Так что по своему первому образованию я -- драматическая актриса.
-- Е.Ч. Чем же был вызван такой решительный шаг? И почему театр, а не
литература наконец?
-- И.П. Я поняла, что музыкального исполнителя из меня не выйдет -- не
та техника, не та рука, к тому же больной позвоночник не позволял долго
просиживать за инструментом... В ростовском Училище искусств я закончила
мастер-класс народного артиста Михаила Ильича Бушнова. Прекраснейший человек
и чудесный педагог, учеба у него была для меня счастьем. Это был (и есть)

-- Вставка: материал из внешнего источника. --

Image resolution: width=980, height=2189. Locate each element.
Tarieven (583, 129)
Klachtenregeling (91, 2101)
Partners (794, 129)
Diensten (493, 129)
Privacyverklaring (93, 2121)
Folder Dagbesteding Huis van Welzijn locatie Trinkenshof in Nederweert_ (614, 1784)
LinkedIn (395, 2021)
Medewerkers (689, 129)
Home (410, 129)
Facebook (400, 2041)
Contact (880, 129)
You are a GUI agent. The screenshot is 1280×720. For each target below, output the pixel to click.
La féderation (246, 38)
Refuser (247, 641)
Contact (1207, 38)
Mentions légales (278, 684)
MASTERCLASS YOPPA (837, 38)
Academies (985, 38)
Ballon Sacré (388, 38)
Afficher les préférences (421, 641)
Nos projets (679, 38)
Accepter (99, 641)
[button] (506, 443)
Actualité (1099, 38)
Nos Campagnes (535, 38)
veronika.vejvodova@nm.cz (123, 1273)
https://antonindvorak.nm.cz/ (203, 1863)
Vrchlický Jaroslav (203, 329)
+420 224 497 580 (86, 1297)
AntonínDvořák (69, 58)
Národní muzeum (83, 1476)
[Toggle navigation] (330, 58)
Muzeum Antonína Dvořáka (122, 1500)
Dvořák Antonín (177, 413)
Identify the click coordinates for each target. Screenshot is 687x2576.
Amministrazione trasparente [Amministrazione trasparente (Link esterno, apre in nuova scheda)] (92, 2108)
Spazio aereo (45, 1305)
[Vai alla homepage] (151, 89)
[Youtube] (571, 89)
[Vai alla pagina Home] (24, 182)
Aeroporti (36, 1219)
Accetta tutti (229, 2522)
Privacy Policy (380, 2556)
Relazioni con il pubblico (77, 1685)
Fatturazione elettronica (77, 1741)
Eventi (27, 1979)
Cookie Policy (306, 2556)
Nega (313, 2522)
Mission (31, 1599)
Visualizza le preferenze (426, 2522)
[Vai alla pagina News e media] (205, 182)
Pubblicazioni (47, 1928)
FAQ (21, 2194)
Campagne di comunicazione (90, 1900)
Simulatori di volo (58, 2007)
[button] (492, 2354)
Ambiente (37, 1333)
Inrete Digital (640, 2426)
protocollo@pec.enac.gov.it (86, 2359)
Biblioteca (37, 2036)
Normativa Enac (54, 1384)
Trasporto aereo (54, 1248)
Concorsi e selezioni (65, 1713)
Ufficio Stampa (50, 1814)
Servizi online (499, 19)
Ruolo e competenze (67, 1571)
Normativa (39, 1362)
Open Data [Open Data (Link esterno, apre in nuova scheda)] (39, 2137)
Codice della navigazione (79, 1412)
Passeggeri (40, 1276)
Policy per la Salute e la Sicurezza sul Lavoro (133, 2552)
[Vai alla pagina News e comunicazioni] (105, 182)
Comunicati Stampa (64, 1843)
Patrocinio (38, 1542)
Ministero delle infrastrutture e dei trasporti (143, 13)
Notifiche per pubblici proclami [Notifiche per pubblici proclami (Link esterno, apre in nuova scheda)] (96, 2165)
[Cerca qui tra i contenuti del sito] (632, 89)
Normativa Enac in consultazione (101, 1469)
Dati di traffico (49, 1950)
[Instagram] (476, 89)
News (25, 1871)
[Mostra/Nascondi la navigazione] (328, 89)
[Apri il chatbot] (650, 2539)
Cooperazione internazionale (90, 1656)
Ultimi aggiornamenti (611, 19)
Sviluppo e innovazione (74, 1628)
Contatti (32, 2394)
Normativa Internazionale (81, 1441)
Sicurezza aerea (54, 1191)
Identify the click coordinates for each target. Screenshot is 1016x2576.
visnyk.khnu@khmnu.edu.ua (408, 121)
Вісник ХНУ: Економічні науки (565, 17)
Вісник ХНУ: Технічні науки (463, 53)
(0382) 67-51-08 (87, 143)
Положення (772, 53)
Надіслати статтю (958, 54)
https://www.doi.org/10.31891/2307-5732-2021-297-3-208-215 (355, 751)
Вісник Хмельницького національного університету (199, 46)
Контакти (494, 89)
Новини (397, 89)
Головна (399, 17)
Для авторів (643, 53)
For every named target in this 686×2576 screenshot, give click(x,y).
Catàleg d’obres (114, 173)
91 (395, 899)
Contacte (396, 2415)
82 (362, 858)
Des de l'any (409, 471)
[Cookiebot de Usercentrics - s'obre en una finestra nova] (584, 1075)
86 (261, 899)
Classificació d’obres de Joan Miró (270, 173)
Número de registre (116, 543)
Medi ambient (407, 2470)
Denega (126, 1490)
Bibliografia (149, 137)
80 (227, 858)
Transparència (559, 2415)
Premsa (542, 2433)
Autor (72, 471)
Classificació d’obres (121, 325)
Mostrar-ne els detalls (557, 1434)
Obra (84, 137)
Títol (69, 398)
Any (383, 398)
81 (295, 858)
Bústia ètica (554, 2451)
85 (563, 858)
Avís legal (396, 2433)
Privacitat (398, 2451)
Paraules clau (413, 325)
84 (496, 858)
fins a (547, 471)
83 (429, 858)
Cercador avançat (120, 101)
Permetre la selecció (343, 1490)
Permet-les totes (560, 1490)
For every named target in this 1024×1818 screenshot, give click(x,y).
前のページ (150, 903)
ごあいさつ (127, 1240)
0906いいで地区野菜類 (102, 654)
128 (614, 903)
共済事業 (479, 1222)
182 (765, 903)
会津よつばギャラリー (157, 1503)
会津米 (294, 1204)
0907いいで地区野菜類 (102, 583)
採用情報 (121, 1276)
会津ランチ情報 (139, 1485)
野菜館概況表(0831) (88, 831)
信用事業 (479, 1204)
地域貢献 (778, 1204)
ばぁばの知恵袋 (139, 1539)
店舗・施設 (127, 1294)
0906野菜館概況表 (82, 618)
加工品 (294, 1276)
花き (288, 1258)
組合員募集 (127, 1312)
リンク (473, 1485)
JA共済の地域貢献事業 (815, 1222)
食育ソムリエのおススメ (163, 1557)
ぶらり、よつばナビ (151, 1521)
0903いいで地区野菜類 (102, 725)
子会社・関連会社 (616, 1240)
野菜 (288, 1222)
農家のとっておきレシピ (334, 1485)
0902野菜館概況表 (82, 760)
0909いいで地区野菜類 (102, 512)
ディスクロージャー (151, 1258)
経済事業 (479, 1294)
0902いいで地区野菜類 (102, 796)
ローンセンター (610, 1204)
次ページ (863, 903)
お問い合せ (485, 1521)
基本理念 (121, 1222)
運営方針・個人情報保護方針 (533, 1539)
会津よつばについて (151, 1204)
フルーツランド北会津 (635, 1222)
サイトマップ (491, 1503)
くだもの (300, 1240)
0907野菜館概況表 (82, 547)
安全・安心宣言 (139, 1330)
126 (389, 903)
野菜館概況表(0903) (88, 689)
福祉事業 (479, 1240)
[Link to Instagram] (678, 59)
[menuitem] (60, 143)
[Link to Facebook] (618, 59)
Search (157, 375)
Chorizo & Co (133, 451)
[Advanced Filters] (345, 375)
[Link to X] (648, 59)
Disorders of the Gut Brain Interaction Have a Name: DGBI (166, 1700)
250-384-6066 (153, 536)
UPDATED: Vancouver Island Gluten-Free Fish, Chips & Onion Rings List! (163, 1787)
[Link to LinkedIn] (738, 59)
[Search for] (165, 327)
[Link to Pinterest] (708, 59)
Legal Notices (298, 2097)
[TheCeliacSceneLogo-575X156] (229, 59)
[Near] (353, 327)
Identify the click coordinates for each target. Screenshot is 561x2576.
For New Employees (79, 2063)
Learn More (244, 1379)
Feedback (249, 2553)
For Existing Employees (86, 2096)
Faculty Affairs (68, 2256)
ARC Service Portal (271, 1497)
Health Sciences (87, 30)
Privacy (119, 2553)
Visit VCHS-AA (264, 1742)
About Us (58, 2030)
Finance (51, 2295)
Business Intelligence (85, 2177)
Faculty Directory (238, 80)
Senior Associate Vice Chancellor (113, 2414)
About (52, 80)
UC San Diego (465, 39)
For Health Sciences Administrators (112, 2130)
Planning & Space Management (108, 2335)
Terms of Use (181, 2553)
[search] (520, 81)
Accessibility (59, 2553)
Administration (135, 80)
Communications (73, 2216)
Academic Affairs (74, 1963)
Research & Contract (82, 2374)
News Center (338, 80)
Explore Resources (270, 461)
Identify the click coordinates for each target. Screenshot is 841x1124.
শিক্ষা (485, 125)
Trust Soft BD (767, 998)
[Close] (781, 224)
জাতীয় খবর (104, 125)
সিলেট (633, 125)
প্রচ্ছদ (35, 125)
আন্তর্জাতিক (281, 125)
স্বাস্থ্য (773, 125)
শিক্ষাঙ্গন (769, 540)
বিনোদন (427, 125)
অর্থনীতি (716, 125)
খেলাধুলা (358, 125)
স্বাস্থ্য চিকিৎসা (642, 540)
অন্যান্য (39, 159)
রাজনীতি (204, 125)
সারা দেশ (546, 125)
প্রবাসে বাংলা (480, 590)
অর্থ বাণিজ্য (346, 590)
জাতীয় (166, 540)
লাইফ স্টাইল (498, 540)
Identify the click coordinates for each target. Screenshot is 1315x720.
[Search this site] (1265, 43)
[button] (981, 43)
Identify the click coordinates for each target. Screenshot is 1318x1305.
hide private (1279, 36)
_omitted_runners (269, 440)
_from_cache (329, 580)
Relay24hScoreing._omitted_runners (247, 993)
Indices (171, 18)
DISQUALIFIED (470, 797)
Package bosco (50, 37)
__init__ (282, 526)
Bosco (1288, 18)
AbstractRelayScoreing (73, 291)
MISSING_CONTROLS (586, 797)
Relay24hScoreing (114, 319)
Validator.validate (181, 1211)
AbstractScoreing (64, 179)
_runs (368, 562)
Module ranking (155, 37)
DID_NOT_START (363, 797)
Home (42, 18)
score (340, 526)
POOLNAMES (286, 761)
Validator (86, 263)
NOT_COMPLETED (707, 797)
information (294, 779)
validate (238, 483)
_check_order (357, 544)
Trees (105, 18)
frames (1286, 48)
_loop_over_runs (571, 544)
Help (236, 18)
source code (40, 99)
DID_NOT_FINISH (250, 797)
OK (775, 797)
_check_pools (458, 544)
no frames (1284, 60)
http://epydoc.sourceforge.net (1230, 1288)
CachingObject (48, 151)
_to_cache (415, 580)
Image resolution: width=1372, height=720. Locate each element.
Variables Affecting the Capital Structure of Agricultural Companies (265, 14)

классический театральный актер старой складки, воспитанный на школе
Завадского, работавшего когда-то в ростовском драмтеатре. Он совершенно
замечательно играл царя Федора Иоанновича. В тот момент я была почти
убеждена, что так и буду актрисой. Я играла Комиссара в "Оптимистической
трагедии", потому что любила Алису Коонен и потому что мне нравилась Лариса
Рейснер. Я играла Настасью Филипповну, потому что любила Достоевского. Моим
амплуа было -- драматическая героиня. С лирической героиней у меня не
ладилось. Леди Макбет Шекспира я могла сыграть. Но лирическую роль, скажем
Джульетту, -- уже нет. Театр -- дело компромиссное, потому что актер зависит
от репертуара. В понятие репертуара входила советская драматургия, которая
тогда была ужасна. Я не могла играть даже роли Горького: они вставали мне
поперек горла. И все это время я продолжала писать. Пришла в редакцию газеты
"Ростовский комсомолец": печатала там свои рассказики, ездила в командировки
по области. Как-то отправила свои произведения в Москву на творческий
конкурс в Литературный институт и получила вызов на вступительные экзамены.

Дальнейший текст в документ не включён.